[Excerpted records]:
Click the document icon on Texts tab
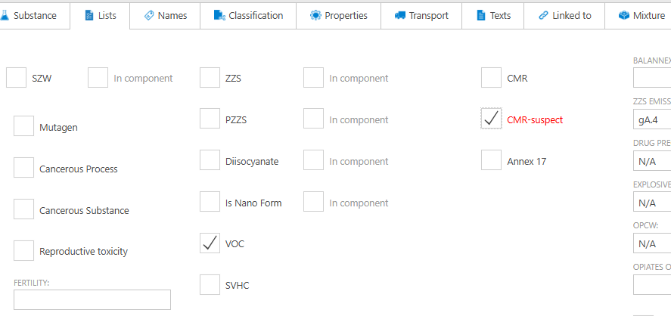This screenshot has height=316, width=671. coord(480,15)
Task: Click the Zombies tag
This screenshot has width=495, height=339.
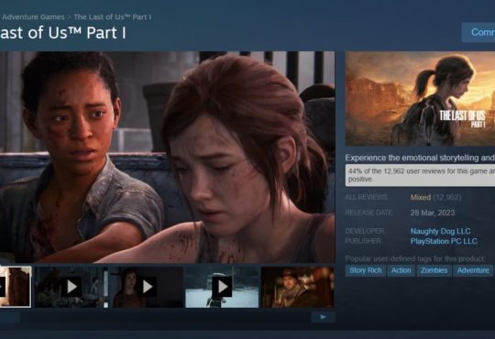Action: pyautogui.click(x=434, y=270)
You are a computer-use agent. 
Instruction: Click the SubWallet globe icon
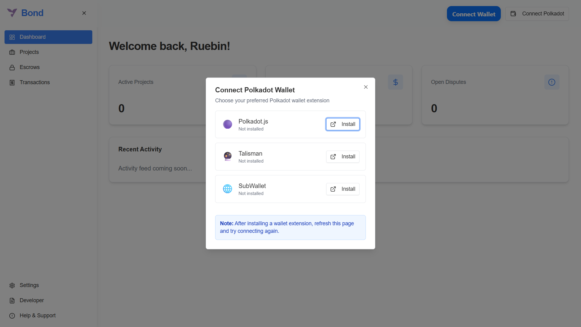pos(228,189)
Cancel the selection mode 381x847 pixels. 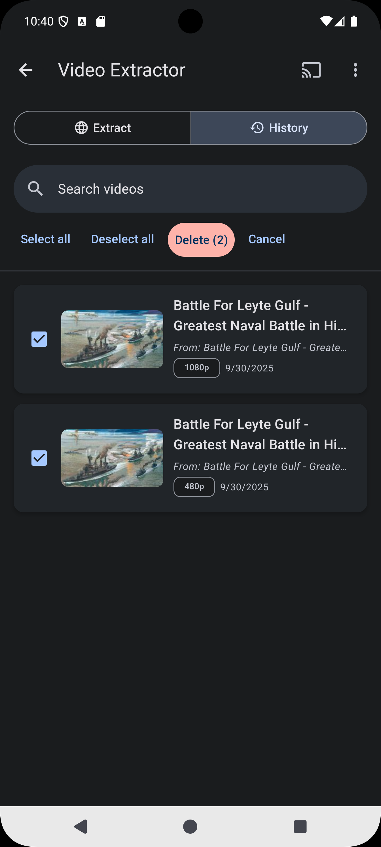coord(266,239)
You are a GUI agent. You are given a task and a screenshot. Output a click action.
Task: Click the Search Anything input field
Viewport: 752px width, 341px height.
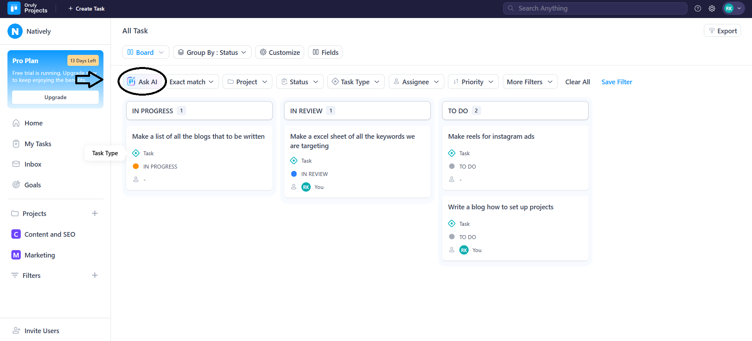point(595,8)
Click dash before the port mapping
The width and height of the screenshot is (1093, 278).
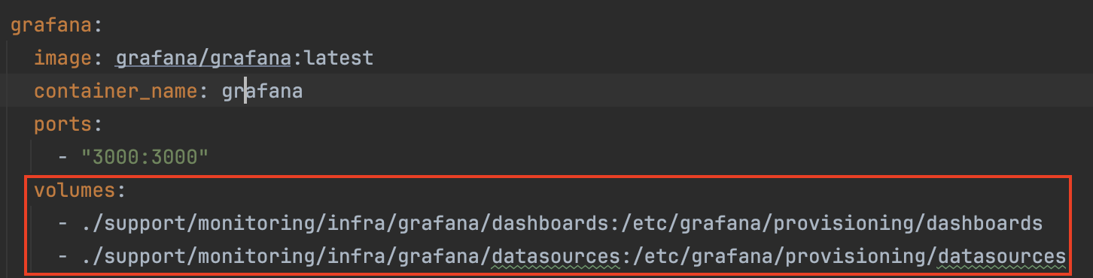[63, 157]
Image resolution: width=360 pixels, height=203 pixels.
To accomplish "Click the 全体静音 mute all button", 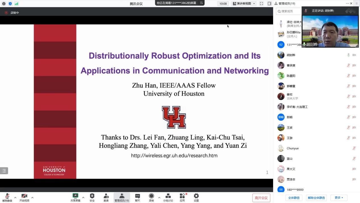I will [294, 198].
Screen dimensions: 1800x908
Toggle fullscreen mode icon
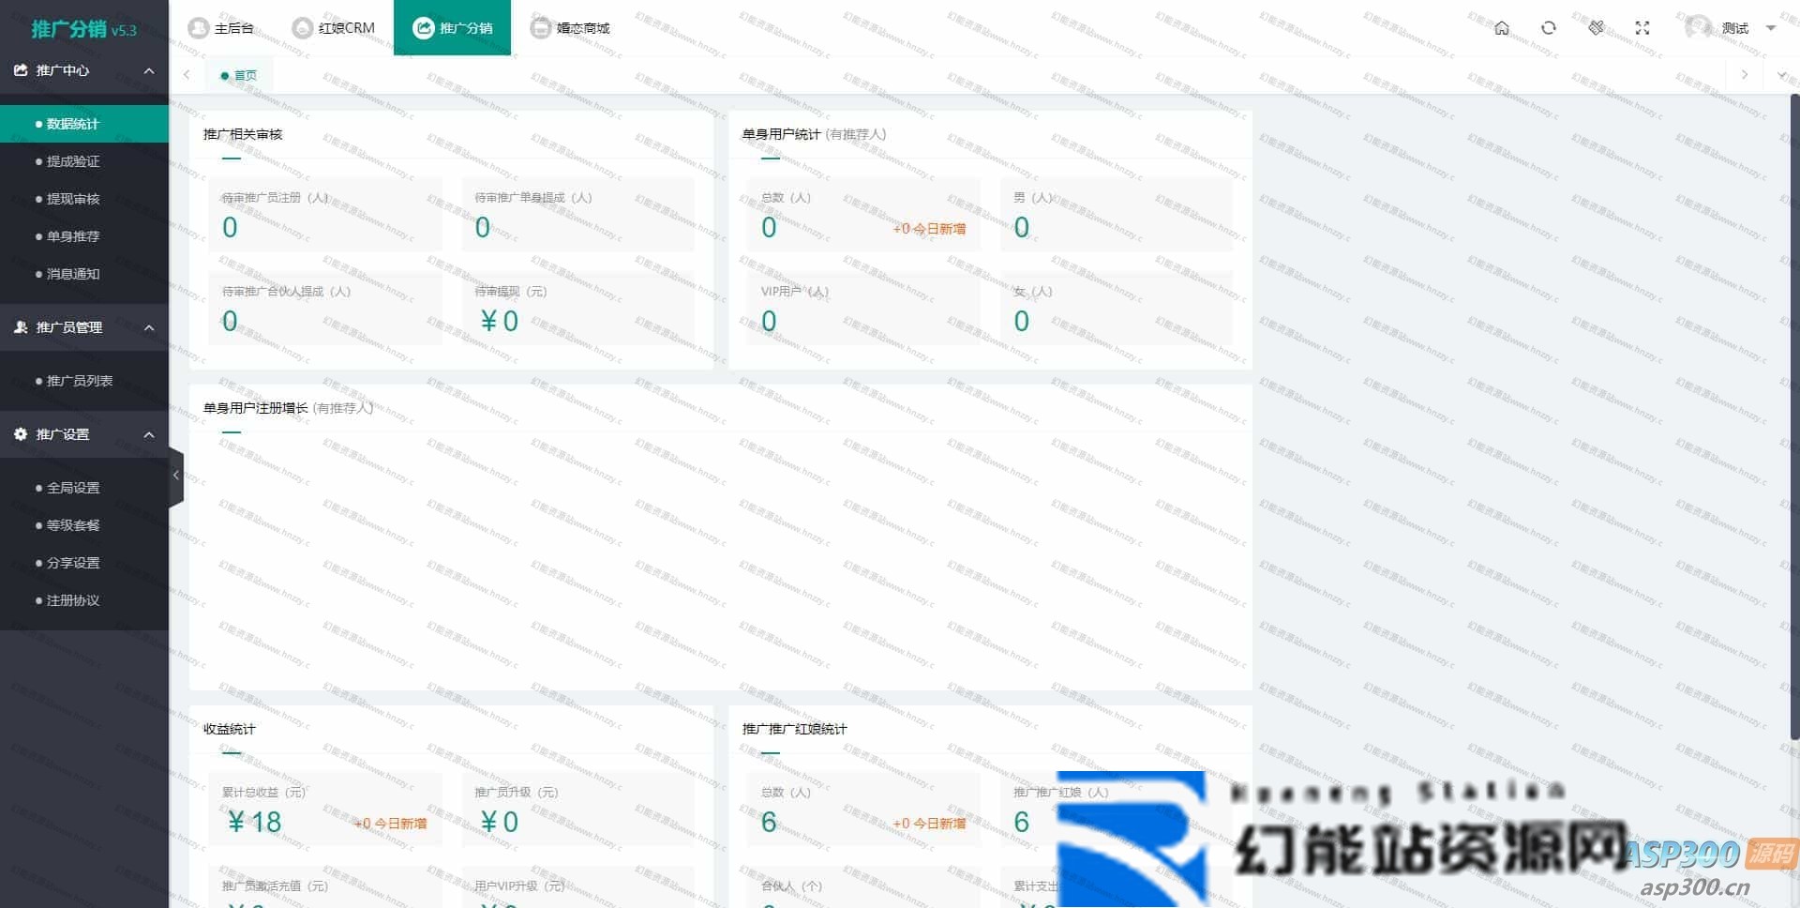click(1642, 28)
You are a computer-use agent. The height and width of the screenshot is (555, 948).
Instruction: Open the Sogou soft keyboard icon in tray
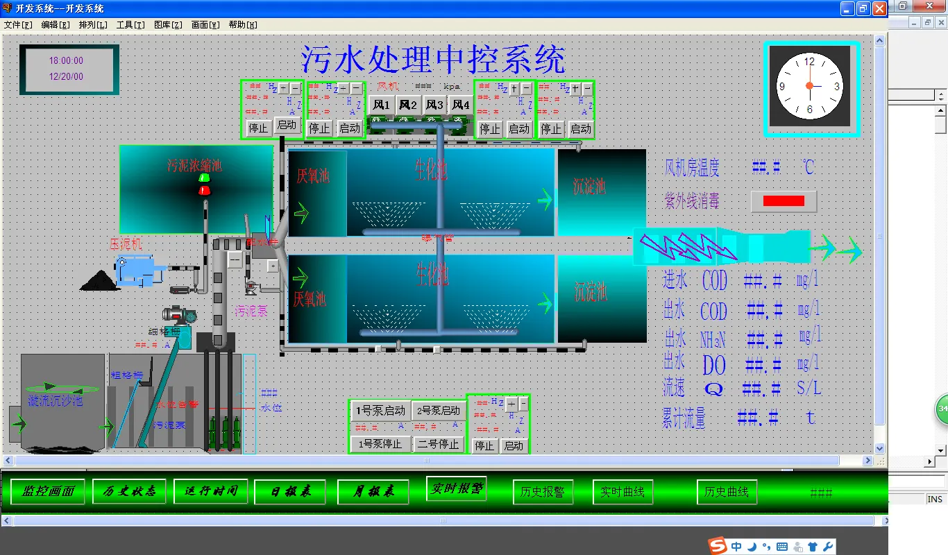782,547
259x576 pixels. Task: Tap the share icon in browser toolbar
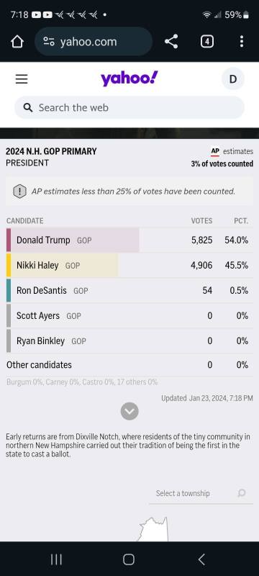click(x=171, y=42)
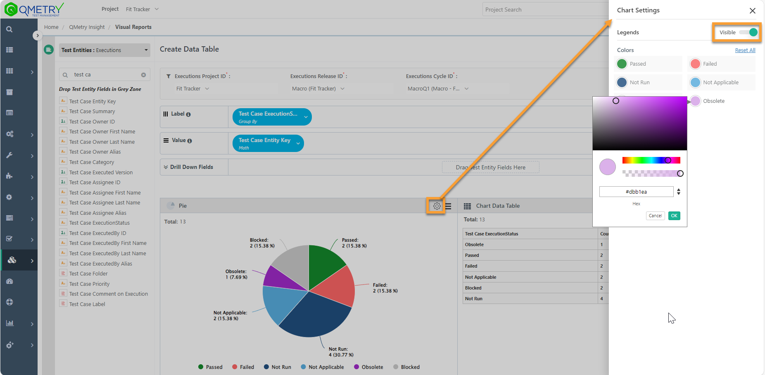The width and height of the screenshot is (765, 375).
Task: Click the Reset All colors link
Action: (745, 50)
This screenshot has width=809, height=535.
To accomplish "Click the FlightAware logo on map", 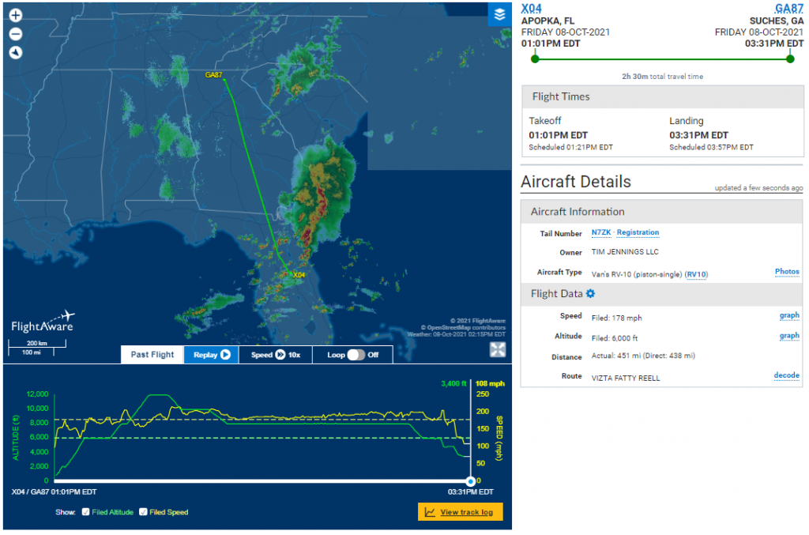I will 43,319.
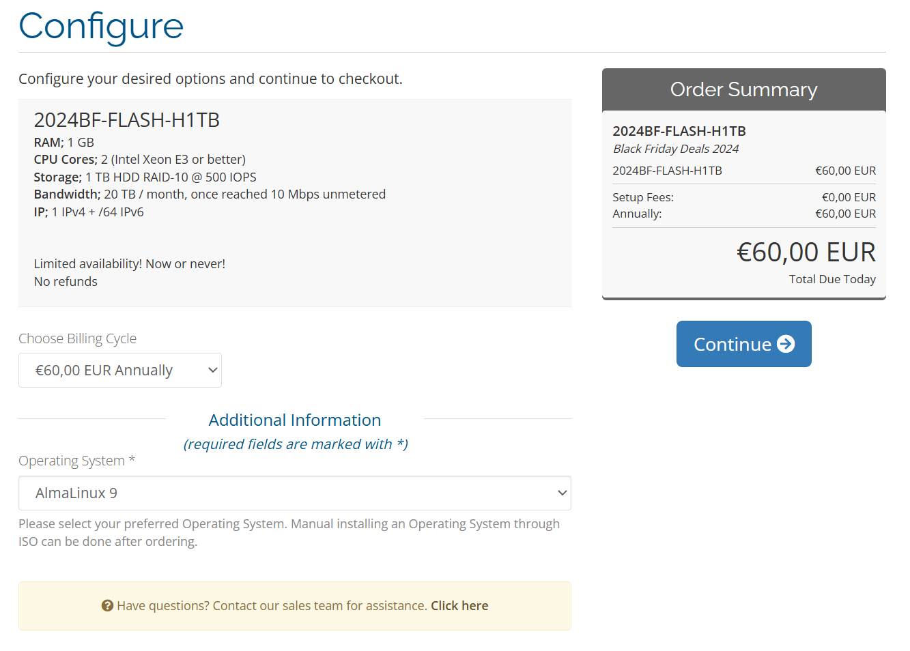The image size is (910, 651).
Task: Click the question mark icon in sales banner
Action: (x=107, y=606)
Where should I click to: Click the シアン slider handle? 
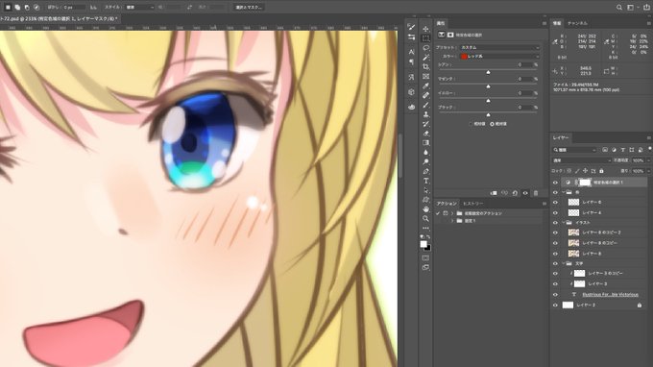pyautogui.click(x=488, y=72)
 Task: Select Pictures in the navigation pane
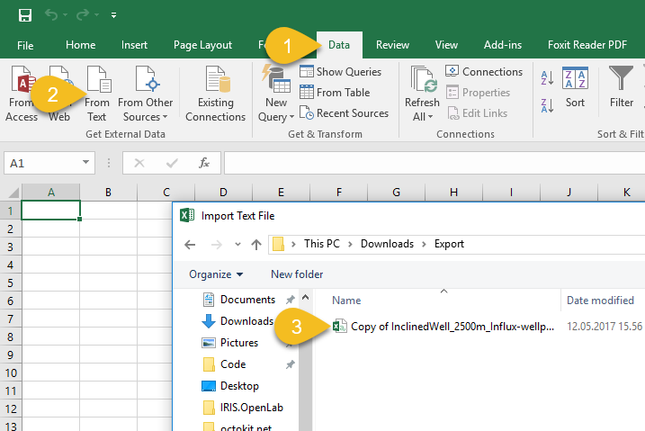238,343
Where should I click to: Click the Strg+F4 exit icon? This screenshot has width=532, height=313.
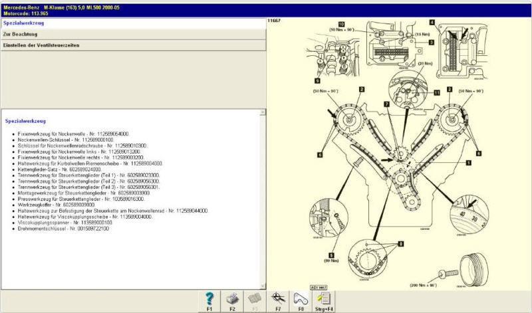point(323,298)
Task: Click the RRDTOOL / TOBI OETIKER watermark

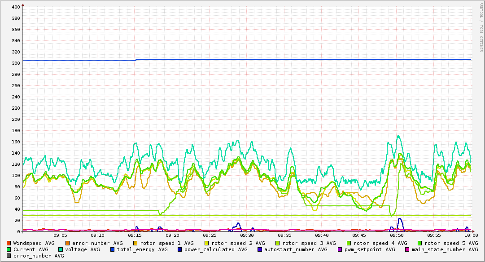Action: (481, 27)
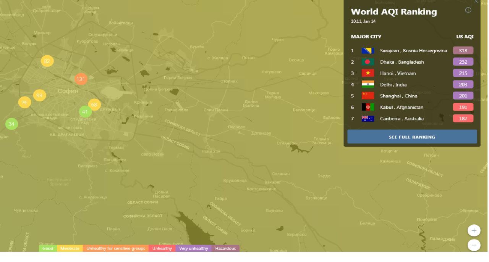Click the green 41 AQI marker

(x=85, y=112)
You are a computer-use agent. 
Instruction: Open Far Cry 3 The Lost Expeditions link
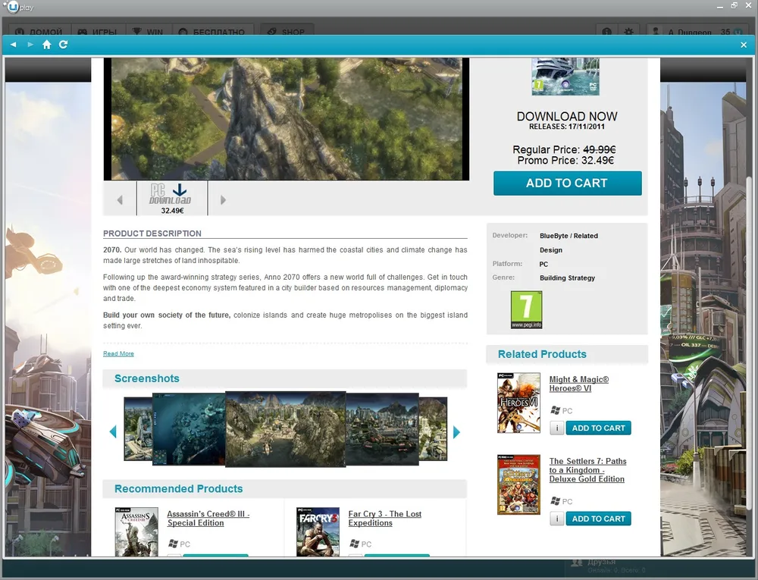tap(384, 519)
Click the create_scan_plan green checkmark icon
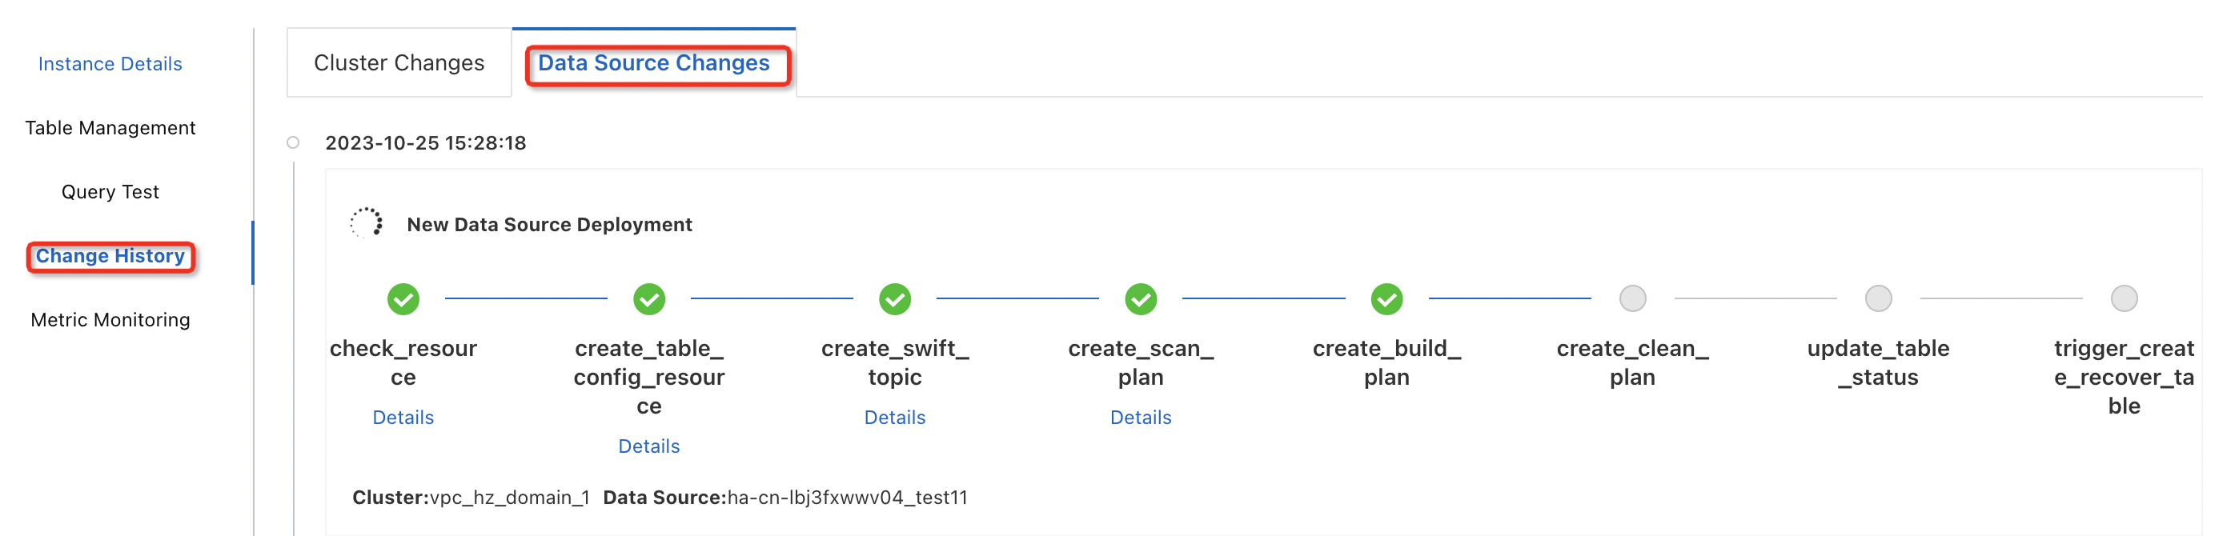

[What is required]:
Working from the entries above, find every line in which the word "agent" occurs and copy it.

[Task result]:
You are a computer-use agent. 
You are a GUI agent. You are given a task and a screenshot. Output a click action.
You are a computer-use agent. The height and width of the screenshot is (555, 948).
You are a computer-use agent. 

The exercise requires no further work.